**PROVIDED TEXT**
****
MW: Awesome, I look forward to it!
RR: If it’s not too rude to ask, how old are you?
RR: 26, you’re a baby! So you’re gonna have a great year, and then 27, 28, 29, you’re set for Saturn returning.
MW: Oh, a yogi in Byron Bay told me that Saturn returned prematurely for me.
RR: Well, if they’re from Byron, they would know. I trust everyone in Byron. Even if they’re just in the grocery store, I’m like, “Yep, I trust you.” Anyway, entering your 30s is really fun, but you seem like you’re doing a pretty good job of life already.
MW: Thanks! For a more beauty-focused question, what’s your morning routine like?
****
**RECORDED INFORMATION**
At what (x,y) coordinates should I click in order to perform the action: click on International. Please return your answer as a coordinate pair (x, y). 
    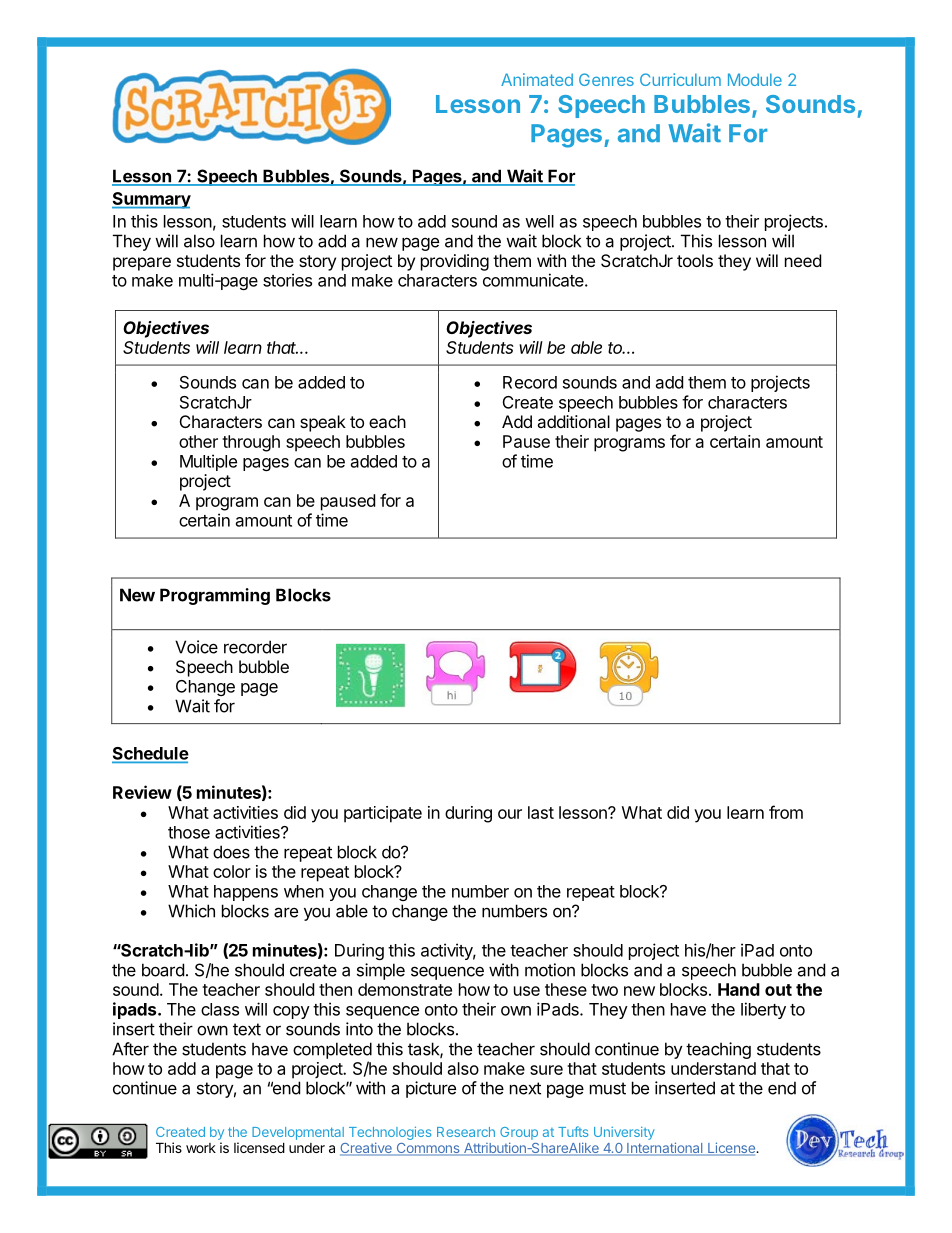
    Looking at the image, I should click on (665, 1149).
****
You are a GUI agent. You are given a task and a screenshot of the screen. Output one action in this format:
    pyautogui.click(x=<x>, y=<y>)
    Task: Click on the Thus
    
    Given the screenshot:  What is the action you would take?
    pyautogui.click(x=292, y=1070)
****
**EXERCISE AIM**
Set down, word for word, the part of the interview that opens with "MW: Awesome, I" and closes with "prematurely for me.".

**COMPLETE RESPONSE**
MW: Awesome, I look forward to it!
RR: If it’s not too rude to ask, how old are you?
RR: 26, you’re a baby! So you’re gonna have a great year, and then 27, 28, 29, you’re set for Saturn returning.
MW: Oh, a yogi in Byron Bay told me that Saturn returned prematurely for me.